Correct Answer: It branches 5 cm proximal to the crease and runs between the palmaris longus and flexor carpi radialis.
Explanation:
The palmar cutaneous branch of the median nerve typically originates about 5 cm proximal to the wrist crease, on the radial side of the median nerve. It runs distally in the interval between the palmaris longus (PL) and the flexor carpi radialis (FCR), passing superficial to the transverse carpal ligament. Carpal tunnel incisions are placed ulnar to the PL to avoid it.
Question 39:
During a medial approach to the tibia to access the entire shaft, what is the structure at risk that runs parallel to the medial border of the tibia, particularly in the distal half of the leg?
Options:
- Deep peroneal nerve
- Sural nerve
- Great saphenous vein and saphenous nerve
- Posterior tibial artery
- Tibial nerve
Correct Answer: Great saphenous vein and saphenous nerve
Explanation:
The saphenous nerve and great saphenous vein run superficially along the medial aspect of the leg, closely following the medial border of the tibia. They are the primary superficial structures at risk during a medial approach to the tibial shaft.
Question 40:
A surgeon performs the Ludloff (medial) approach to the hip for an open reduction of a pediatric developmental dysplasia of the hip.
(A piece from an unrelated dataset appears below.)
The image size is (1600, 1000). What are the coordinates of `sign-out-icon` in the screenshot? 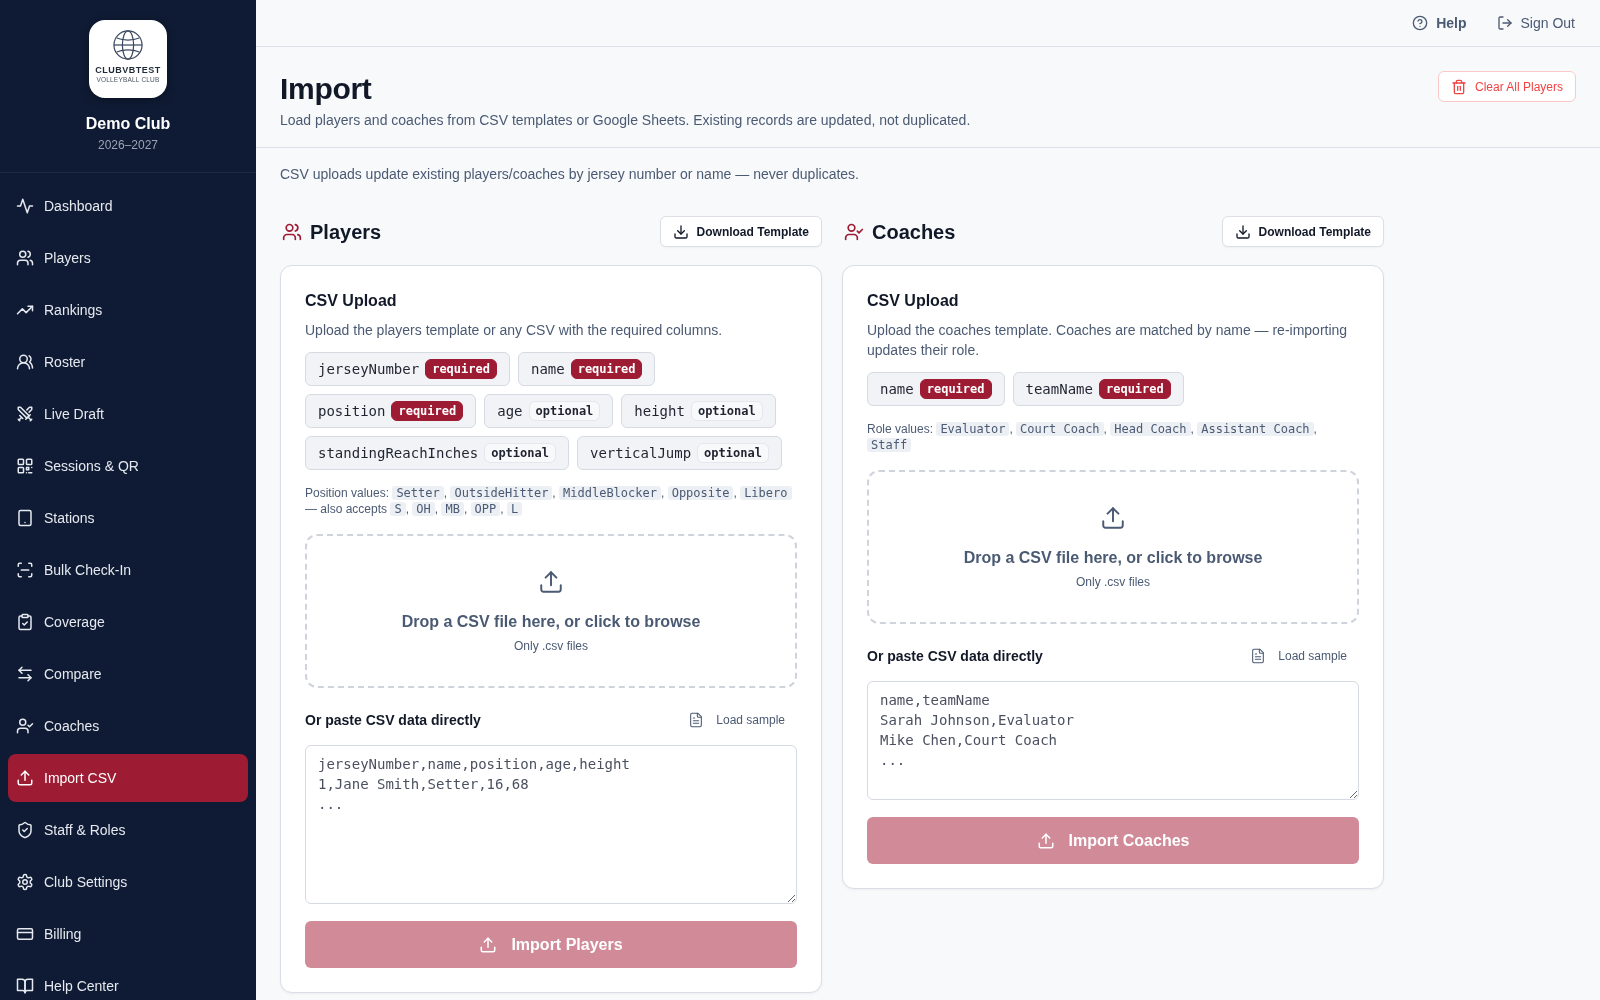 It's located at (1504, 23).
What is the deep internervous plane utilized in this approach?
Options:
- Adductor longus and Gracilis
- Adductor brevis and Pectineus
- Iliopsoas and Pectineus
- Adductor magnus and Adductor brevis
- Sartorius and Rectus femoris
Correct Answer: Adductor brevis and Pectineus
Explanation:
The Ludloff medial approach to the hip exploits the superficial plane between the adductor longus (obturator nerve) and pectineus (femoral nerve). The deep plane continues between the adductor brevis (obturator nerve) and the pectineus (femoral nerve) to access the lesser trochanter and inferior hip capsule.